AG Köln v. 12.01.2016: Verurteilung wegen Teilnahme an einem verbotenen Straßenrennen mit Todesfolge


Das Amtsgericht Köln (Urteil vom 12.01.2016 - 643 Ls 308/15 10 Js 22/15) hat entschieden:
Bei der Teilnahme an einem Straßenrennen mit tödlichem Ausgang kann es sich um eine typische Jugendverfehlung handeln.


Siehe auch Verbotene Straßenrennen - ungenehmigte Rennveranstaltungen und Stichwörter zum Thema Verkehrsstrafsachen


Tenor:

Die Angeklagten sind der Gefährdung des Straßenverkehrs in Tateinheit mit einer fahrlässigen Tötung und in Tateinheit mit fahrlässiger Körperverletzung schuldig.

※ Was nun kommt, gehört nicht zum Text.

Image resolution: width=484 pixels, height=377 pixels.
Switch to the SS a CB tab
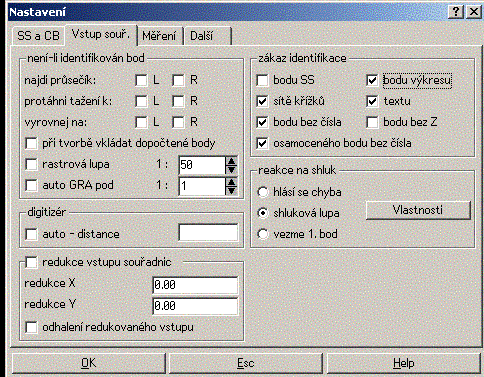(x=38, y=36)
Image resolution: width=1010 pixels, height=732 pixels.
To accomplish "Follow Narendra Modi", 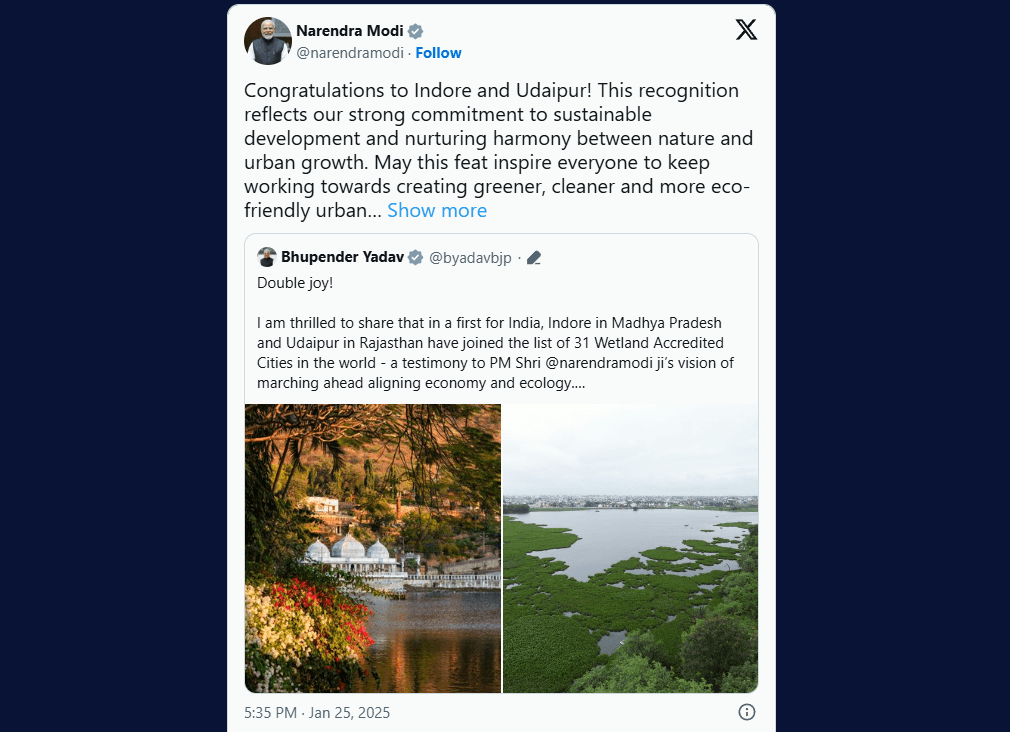I will [x=439, y=53].
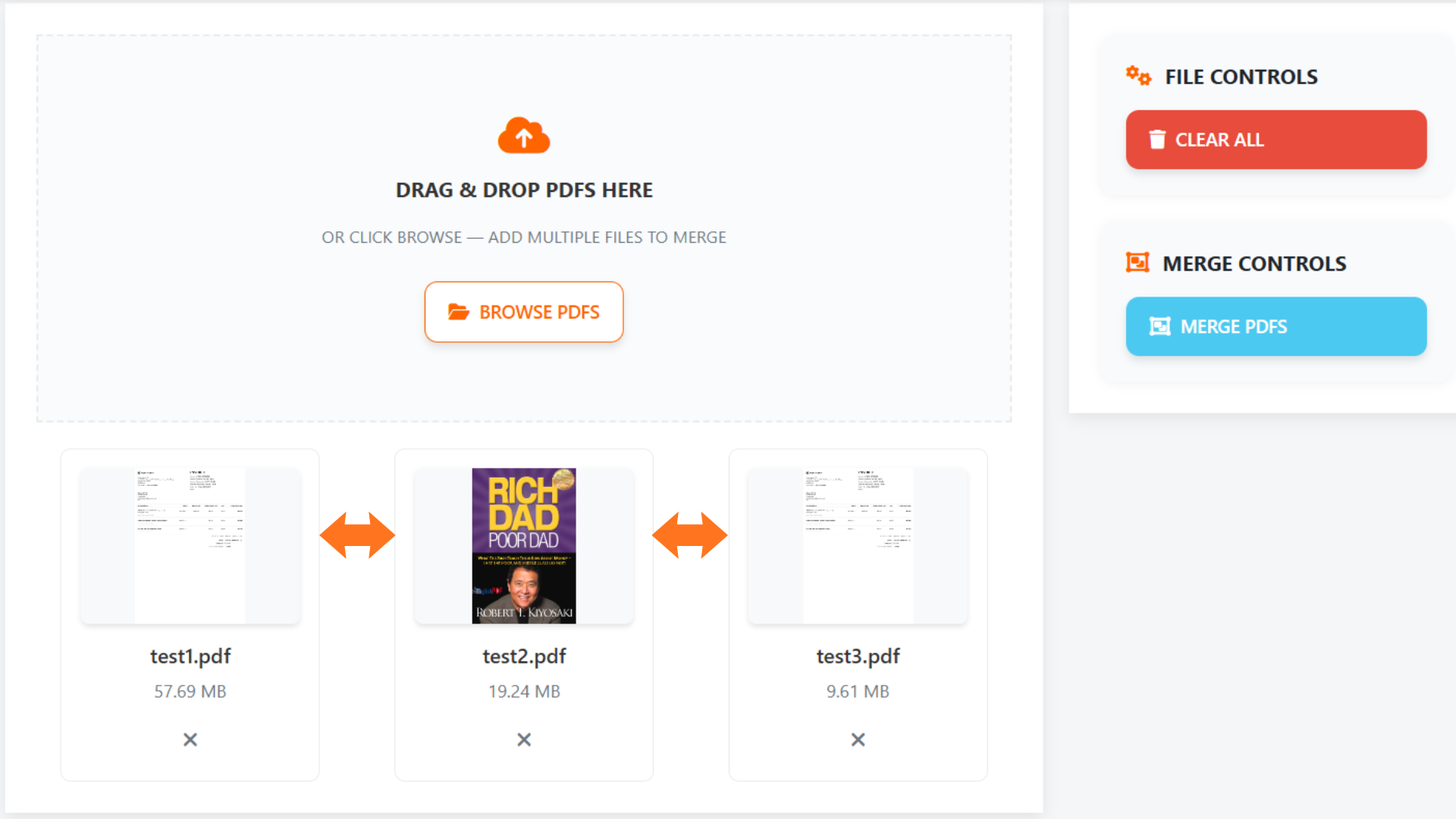Click the folder icon on Browse PDFs
Image resolution: width=1456 pixels, height=819 pixels.
459,312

Der Angeklagte G. wird deshalb zu einer Jugendstrafe von 1 Jahr und 4 Monaten verurteilt.

Die Vollstreckung der Jugendstrafe wird zur Bewährung ausgesetzt.

Dem Angeklagten G. wird die Fahrerlaubnis entzogen. Der Führerschein wird eingezogen. Die Verwaltungsbehörde darf vor Ablauf von 12 Monaten keine neue Fahrerlaubnis erteilen.

Der Angeklagte H. wird zu einer Jugendstrafe von 1 Jahr verurteilt.

Die Vollstreckung der Jugendstrafe wird zur Bewährung ausgesetzt.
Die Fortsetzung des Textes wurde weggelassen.